Scientists calculate the concentration of carbon dioxide (CO2) needs to be stabilized in the atmosphere at no more than 350 parts per million (ppm) to prevent runaway global warming. However, the atmosphere is already at 390 ppm, and it is being added to at roughly 2 ppm annually. (See the U.S. Department of Commerce National Oceanic and Atmospheric Administration (NOAA) Research Earth Systems Research Laboratory’s “Trends in Atmospheric Carbon Dioxide.” For more, visit www.esrl.noaa.gov/gmd/ccgg/trends[2]). In other words, not only does the increase of global carbon emissions have to be slowed, but the process also has to be turned around, and fast. Much can be done, but when looking at the major sources of carbon emissions and where the efforts are currently directed, there is one area where the surface has barely been scratched—the world’s buildings.

Forty-one per cent of total GHG emissions in Canada can be attributed to operating buildings––heating, cooling, and lighting them, and providing hot water. (See “Tackling Global Climate Change: Meeting Local Priorities,” by the World Green Building Council (WGBC) from September 2010. Visit www.worldgbc.org/site2/index.php?cID=98[3]). Globally, buildings contribute to 40 per cent of worldwide energy use and 30 per cent of GHG emissions. For example, the carbon footprint of Toronto’s buildings make up 60 per cent of the city’s total GHG emissions. (For more information, visit the City of Toronto website at www.toronto.ca/environment/buildings.htm[4]).

For the issue of global warming to be successfully tackled, it is clear something has to be done about the carbon footprint of buildings. More than 90 per cent of buildings in most cities are old, and most of them will still exist in 2050. However, building efficiency is about more than just the quality and age of physical infrastructure––it is also about how the building is used.

This aging and energy-inefficient residential and office stock has to be tackled, but tearing it all down and replacing it with new, high-performance buildings is not practical.
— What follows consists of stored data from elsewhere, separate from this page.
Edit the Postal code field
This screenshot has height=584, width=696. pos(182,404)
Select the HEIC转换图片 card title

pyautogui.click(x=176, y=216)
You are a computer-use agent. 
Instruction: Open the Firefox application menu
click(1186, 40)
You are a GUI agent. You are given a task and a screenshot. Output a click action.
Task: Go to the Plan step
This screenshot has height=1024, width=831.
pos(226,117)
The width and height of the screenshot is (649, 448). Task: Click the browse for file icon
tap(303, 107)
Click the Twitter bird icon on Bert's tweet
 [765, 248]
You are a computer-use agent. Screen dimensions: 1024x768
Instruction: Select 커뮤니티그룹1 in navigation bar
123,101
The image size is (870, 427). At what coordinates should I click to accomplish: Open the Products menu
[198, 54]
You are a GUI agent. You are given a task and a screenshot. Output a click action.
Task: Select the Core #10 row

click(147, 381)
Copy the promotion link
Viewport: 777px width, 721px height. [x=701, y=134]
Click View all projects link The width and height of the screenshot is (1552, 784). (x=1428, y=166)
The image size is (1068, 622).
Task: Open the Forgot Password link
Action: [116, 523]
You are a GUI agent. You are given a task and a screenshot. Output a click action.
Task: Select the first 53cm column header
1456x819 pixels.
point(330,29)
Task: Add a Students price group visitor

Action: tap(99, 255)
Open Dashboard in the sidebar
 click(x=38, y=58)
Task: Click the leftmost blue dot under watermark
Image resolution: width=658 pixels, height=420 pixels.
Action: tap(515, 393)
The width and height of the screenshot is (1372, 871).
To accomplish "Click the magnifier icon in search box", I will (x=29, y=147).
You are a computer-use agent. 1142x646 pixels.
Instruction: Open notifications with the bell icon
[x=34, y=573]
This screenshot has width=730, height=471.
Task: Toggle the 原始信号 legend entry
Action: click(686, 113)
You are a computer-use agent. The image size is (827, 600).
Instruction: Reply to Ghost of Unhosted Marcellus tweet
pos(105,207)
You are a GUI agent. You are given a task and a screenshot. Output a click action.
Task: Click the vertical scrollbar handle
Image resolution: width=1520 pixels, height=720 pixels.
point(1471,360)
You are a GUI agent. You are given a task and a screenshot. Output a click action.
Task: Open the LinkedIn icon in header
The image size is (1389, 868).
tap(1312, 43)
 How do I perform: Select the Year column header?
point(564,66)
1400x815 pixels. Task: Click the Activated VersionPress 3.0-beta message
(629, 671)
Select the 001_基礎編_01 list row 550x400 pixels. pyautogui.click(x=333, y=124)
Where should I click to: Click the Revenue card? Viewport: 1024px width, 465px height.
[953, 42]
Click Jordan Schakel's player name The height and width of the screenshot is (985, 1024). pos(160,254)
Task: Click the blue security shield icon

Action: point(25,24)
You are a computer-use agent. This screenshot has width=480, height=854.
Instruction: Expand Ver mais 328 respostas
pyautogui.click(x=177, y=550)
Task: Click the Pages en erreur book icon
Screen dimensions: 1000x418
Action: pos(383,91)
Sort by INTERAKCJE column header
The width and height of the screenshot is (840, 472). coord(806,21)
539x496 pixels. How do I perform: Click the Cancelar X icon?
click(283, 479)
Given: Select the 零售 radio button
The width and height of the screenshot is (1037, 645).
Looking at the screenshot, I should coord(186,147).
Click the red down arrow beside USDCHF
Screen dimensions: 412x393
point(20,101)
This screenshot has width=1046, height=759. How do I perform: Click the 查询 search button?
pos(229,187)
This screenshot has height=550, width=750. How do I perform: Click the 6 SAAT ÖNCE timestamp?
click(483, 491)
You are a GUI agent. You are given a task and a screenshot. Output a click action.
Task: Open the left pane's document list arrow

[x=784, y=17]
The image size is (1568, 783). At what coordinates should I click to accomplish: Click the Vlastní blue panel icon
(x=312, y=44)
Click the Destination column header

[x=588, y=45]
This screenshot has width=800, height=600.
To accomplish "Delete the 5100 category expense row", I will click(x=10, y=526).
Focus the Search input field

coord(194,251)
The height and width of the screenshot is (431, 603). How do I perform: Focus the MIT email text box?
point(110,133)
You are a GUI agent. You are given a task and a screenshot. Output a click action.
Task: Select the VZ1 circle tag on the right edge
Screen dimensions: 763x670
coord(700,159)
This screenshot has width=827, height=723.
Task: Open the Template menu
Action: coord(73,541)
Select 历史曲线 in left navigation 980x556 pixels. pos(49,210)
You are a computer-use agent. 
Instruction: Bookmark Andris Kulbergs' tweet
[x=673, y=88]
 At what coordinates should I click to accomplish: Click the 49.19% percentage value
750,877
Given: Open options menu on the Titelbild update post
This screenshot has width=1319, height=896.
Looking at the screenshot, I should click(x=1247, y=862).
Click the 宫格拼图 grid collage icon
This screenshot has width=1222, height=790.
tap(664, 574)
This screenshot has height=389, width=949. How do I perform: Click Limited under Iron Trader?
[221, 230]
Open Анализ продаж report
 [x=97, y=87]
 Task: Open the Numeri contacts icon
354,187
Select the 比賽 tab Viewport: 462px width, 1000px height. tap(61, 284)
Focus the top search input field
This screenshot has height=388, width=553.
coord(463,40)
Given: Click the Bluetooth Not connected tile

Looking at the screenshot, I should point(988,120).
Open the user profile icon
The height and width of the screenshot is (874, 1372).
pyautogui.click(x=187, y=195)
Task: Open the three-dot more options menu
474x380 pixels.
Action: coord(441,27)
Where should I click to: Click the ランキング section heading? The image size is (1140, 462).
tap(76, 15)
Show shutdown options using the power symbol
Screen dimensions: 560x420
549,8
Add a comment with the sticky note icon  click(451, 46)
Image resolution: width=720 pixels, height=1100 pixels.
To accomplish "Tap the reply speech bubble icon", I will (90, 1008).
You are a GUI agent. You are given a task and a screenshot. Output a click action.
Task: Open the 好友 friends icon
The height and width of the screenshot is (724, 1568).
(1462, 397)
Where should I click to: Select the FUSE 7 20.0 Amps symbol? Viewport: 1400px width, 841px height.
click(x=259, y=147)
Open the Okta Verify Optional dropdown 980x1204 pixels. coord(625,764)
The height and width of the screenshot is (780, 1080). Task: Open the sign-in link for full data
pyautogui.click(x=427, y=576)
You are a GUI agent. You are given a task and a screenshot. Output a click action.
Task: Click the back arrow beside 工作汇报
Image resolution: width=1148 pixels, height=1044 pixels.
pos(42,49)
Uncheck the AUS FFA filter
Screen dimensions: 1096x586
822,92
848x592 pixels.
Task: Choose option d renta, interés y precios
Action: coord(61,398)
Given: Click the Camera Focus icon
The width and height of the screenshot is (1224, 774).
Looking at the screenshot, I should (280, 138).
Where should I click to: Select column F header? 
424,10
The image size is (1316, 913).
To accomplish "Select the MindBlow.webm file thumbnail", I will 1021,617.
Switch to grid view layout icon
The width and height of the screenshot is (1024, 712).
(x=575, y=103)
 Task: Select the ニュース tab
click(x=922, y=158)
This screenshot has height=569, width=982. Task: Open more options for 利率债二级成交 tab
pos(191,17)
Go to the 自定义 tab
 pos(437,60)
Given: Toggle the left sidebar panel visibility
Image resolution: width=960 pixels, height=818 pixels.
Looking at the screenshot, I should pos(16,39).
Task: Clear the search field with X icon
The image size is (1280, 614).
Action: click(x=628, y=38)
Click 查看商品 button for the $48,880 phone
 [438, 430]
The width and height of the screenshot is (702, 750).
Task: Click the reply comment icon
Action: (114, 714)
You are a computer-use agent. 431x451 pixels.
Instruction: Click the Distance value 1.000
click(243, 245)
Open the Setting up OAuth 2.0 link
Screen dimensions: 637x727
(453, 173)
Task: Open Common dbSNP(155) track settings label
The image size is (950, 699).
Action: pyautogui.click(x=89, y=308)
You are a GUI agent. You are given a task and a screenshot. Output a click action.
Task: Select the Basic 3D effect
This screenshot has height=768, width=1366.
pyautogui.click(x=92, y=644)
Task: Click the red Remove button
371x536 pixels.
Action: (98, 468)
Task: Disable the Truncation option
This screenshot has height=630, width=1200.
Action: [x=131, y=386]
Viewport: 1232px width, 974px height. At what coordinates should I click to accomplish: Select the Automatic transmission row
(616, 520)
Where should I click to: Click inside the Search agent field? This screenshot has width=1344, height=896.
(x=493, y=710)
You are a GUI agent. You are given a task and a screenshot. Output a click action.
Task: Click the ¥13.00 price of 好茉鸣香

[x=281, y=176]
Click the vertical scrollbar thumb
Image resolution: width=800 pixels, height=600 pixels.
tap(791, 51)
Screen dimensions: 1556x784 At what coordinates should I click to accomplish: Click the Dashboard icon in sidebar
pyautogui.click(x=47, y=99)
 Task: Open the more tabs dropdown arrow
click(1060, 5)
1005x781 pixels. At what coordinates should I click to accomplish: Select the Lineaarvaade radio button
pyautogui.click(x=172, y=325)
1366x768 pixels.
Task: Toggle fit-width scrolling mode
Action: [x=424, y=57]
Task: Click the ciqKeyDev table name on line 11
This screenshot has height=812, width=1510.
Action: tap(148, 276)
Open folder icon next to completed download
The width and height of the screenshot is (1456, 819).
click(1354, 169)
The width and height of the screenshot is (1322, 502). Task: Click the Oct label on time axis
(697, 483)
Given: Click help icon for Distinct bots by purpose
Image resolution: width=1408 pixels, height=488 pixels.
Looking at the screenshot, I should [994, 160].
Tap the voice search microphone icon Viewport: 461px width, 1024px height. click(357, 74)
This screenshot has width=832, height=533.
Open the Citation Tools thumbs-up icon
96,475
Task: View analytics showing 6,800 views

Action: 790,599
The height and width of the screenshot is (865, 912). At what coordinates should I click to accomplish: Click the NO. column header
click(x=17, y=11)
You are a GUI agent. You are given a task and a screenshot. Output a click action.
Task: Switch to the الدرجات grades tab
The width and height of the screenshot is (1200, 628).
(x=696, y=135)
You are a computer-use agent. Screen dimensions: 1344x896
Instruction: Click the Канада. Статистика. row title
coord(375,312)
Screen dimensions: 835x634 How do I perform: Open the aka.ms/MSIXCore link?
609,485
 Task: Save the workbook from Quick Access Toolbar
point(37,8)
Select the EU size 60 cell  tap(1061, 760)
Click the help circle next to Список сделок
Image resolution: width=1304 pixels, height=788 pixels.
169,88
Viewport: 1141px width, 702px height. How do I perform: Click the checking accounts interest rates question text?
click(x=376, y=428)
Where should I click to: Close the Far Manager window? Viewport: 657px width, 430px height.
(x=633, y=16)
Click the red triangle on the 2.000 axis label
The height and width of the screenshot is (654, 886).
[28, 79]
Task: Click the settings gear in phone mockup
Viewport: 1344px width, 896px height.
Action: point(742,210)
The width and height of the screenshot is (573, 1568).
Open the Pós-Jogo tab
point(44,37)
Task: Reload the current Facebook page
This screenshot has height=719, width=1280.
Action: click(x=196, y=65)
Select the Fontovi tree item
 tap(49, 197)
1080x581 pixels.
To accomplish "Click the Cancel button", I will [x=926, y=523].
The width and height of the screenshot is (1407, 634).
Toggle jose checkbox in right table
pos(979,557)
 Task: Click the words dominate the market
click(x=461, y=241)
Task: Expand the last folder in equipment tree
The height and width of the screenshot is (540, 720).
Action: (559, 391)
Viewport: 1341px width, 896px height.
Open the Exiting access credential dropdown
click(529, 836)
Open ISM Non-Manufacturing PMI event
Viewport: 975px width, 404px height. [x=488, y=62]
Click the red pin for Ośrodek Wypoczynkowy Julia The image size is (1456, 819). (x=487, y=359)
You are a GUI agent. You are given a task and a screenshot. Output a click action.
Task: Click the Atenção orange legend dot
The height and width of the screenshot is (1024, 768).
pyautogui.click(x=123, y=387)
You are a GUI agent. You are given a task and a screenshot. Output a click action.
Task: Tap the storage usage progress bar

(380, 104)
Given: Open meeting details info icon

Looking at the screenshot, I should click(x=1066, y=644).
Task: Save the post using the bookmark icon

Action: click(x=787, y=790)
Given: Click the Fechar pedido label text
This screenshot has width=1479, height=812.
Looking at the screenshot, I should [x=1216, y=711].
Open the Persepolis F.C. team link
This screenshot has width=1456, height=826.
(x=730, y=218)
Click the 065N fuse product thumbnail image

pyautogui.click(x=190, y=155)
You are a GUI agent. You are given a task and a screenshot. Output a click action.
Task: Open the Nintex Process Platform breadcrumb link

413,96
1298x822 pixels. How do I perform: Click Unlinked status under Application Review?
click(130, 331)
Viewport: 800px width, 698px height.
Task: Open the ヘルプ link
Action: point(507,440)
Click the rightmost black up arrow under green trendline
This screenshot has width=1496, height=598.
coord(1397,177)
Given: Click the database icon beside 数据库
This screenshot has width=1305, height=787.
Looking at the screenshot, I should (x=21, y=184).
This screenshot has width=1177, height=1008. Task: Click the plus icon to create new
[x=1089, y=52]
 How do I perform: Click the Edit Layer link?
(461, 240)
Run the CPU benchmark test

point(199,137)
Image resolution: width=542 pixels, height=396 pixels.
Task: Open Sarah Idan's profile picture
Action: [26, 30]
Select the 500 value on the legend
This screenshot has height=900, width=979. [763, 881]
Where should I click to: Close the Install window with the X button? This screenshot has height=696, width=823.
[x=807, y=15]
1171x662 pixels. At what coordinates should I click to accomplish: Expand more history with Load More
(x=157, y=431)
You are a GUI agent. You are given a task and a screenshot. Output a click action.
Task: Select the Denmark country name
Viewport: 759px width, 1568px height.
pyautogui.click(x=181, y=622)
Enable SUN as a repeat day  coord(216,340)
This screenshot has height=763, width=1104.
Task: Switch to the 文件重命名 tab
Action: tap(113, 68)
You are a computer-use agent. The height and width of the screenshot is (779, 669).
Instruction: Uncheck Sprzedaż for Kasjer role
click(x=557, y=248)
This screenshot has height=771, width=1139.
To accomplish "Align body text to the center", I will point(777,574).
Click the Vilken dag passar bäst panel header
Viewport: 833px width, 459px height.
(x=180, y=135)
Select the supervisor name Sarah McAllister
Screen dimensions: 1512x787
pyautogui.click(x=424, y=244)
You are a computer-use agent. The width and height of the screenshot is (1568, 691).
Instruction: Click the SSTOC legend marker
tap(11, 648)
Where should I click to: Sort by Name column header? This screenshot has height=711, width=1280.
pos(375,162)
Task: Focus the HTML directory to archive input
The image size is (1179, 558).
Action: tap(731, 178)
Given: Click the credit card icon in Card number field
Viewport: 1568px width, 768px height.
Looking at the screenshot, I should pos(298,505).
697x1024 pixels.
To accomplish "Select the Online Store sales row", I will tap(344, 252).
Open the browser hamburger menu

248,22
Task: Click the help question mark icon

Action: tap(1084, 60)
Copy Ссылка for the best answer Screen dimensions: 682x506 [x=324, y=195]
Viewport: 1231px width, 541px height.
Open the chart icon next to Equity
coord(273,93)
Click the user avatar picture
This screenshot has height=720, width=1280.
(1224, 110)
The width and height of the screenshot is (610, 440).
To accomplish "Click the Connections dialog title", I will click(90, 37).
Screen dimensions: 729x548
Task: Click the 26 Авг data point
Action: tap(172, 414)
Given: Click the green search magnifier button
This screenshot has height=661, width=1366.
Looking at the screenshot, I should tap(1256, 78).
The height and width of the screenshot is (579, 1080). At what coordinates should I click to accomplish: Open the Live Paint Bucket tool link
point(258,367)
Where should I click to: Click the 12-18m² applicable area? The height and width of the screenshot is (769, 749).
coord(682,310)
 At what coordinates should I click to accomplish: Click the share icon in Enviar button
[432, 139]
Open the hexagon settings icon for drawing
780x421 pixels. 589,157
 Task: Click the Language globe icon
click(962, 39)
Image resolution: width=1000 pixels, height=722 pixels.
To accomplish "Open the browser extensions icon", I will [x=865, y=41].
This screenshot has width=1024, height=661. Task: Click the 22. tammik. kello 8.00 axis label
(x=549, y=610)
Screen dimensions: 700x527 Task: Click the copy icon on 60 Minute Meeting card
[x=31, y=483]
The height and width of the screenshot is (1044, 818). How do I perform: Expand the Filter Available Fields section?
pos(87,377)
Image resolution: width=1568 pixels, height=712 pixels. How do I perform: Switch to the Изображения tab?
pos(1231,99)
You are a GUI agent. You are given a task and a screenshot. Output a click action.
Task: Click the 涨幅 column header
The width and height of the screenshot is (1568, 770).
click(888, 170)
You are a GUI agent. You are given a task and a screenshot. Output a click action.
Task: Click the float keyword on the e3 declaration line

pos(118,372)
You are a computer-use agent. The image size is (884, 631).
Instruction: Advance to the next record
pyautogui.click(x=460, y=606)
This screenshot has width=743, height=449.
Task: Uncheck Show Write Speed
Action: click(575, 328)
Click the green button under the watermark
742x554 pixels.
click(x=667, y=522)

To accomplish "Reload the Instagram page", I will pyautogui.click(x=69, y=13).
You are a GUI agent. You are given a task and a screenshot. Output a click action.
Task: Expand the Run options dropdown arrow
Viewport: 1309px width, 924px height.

This destruction would generate overwhelming amounts of waste, consume unimaginable levels of resources (e.g. carbon-intensive cement), and cost a fortune. Further, it would take decades, if not centuries, to accomplish––far longer than the planet has for things to improve. The only choices left are to retrofit entire cities and change behaviour on a massive scale so occupants maximize the energy efficiency potential of buildings.

There are now well-established techniques that improve old buildings, such as upgrading heating and ventilation systems, fitting low-energy lights, and draft-proofing. Retrofitting programs for old buildings are underway around the globe in cities like Johannesburg, South Africa, Mexico City, and Mumbai, India. However, interior retrofits alone will not bring the reduction needed in the carbon footprint. A huge cause of energy inefficiency in older buildings is also their lack of insulation. Without an adequate thermal break between the interior and the outside world, older buildings just soak up heat in the summer and leak it away in the winter. Retrofitting older buildings will not be successful without new ways to design and insulate their external envelopes. In effect, what these buildings need is a new ‘skin.’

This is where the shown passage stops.